HBO’s Girls

Sometimes, you watch a show and it works. Its promising, you like the characters and you think, this is the next Six Feet Under, or the next West Wing. bad comparisons, those are drams, the closest thing i an compare Girls to is SATC and yet, this is a show completely unlike SATC’s glamorous New York lifestyle. If anything, this is anti-Image

SATC. What happens, when you get 4 millennial early 20’s girls who are trying to make it in the big apple and are not on a network like ABC or CBS where you need to have silly sitcoms… you end up then… with Girls.

There is far too much written about this show in the media and I probably don’t need to urge you to check it out. You know its good, im just going to tell you why I think it probably pushes the envelope too much too soon and then in the attempt to up the ante, loses the something that was making this show great… the something called… ‘real’

In the beginning, there is a lot to like. There is a lot of emphases on trying to make the stories feel connectable. With little to no fakery, the struggles that these 4 New York girls are going through are the struggles you and I would go through every day. Issues of trying to make rent, the troubles with losing a boyfriend, the trouble of trying to connect with friends whom you think are weird. The issues of dealing with what to do when your parents basically tell you, you have made a mistake with your life. When you have to take a break and decide if you really know what you are doing with your life and when small problems suddenly become the biggest thing ever. (And this is the good stuff!)

Set in New York, you get the feeling that this really could not happen anywhere else, not in any other city. Their lives are weird, the kind of stuff they are going through makes me wonder sometimes if there are liberties taken in storytelling or if this is a life people can live. You want to believe that they are real, for a while it seems possible. You want to believe that unlike Carrie Bradshaw’s column writing from SATC, where for some reason her stories are successful, in Girls, Hannah struggles to even get a day time job.

Hannah (who also happens to be the creator of the show – Lena Dunham) is a writer collecting stories, she writes essays and wants to sell a book, has worked for a year as an intern, but when she asks for paid work, is fired. That her boss tells her she can’t sell her book to him, and that this is not something he is really interested in, because she will not be around any more. The story of how the journal Hannah writes falls into the hand of her roommate’s boyfriend, and that is how he learns that she doesn’t really love him. There are far too many awkward, funny, sometimes sad stories.

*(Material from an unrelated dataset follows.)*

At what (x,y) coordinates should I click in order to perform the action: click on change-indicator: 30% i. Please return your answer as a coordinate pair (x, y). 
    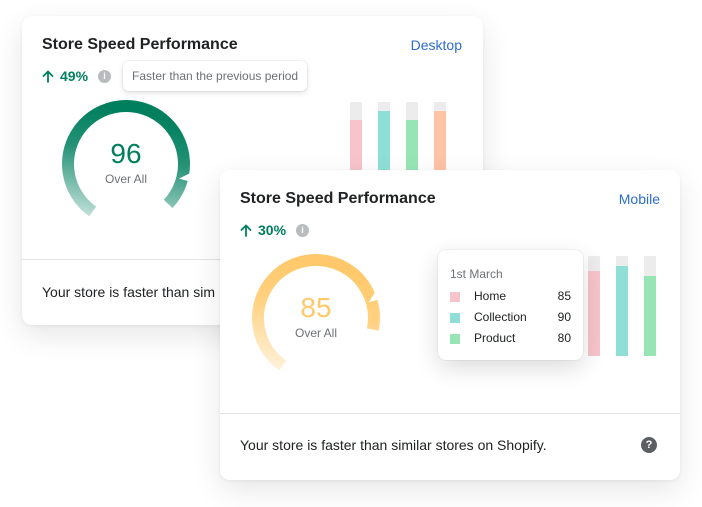
    Looking at the image, I should click on (275, 230).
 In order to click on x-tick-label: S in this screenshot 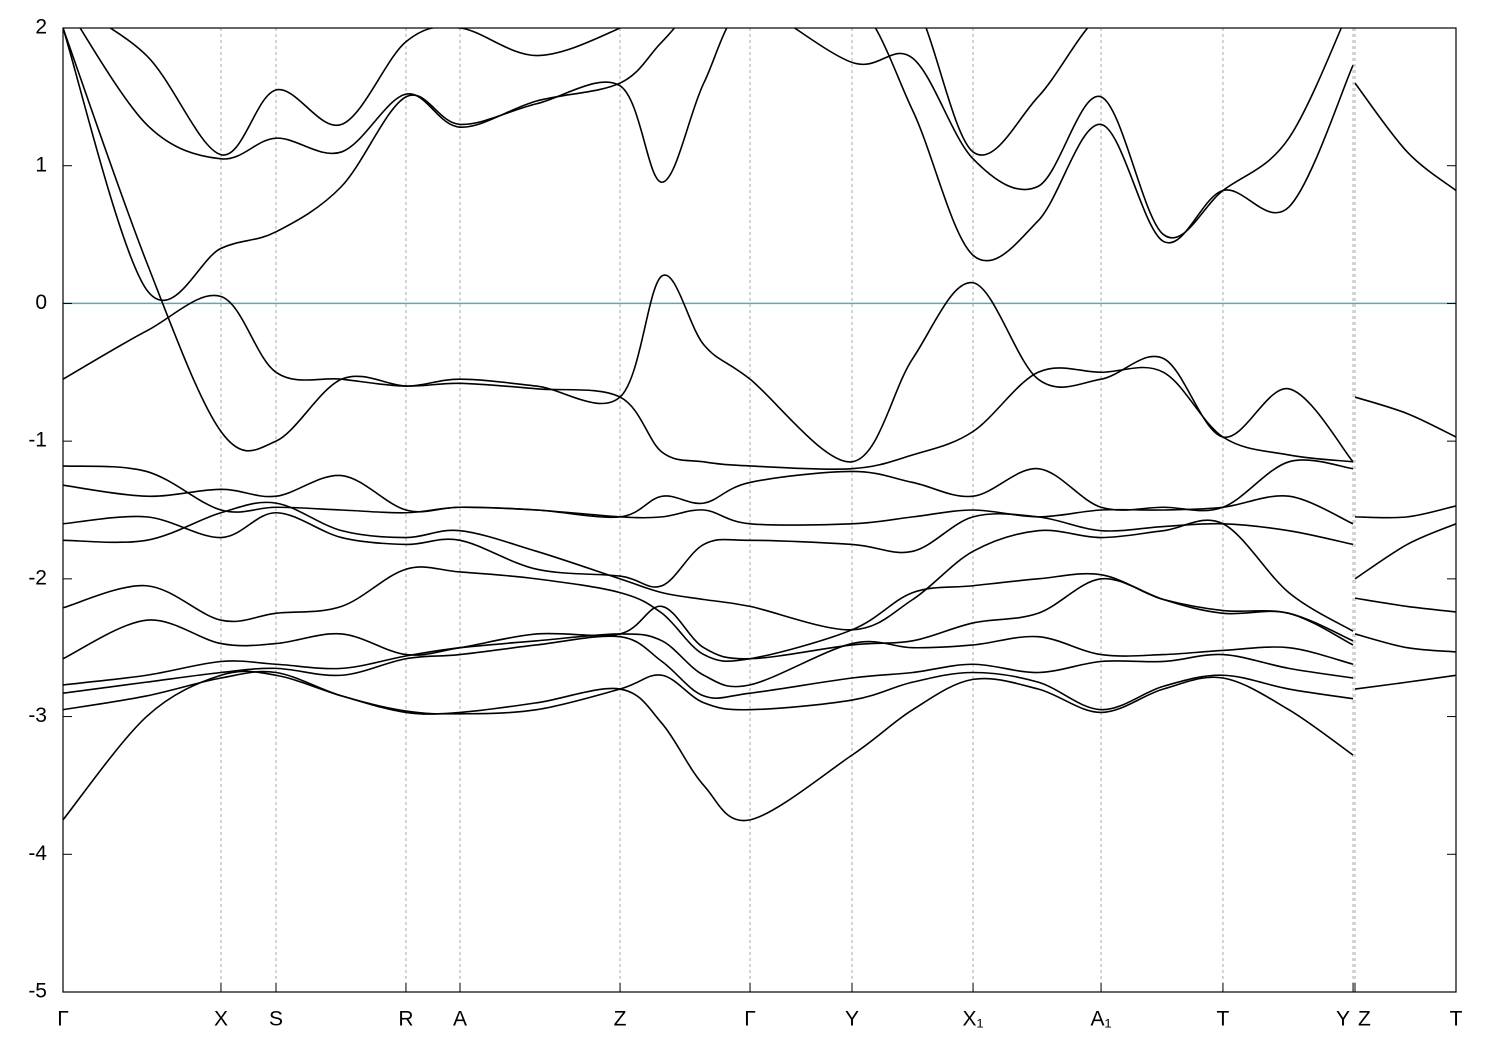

These are people in dysfunctional relationships and they don’t seem to get it, or even when they do… they need to be reminded about how bad things were before they ‘get over’ it.

But while initially the show does surprise because the characters seem like they could be real people… soon, the masks fall. The lead, Hannah, is not thin, is not attractive, she is like what Rose O’Donnell would be like. She is whiny and she is struggling, the other characters are all great too, but each has elements of fakery that, as the series goes on… become unbearable. Soshanna’s stories keep getting more impossible, the story of Hannah’s boyfriend makes no sense. Jessa’s romantic antics and mystery end up becoming a painful caricature of hollywood’s spoiled child, and Marnie’s pining for her boy friend reminds me that I need to do my laundry tomorrow, or maybe take a vacation… my point is, the stories are not very captivating. And the reason, the mad need to up the ante. It’s fun to watch, but you have to wonder if the ‘real’-ness could have somehow been salvaged. Maybe im just being too demanding. But, according to me, the magic of the first few episodes was lost as things went on and the craziness of each person’s life kept getting compounded.

Now, critically the show has been praised for showing real problems that women face – but I disagree, this is Hollywood through and through. And so I am conflicted… would it have been better to have stopped watching after episode 5? We will never know.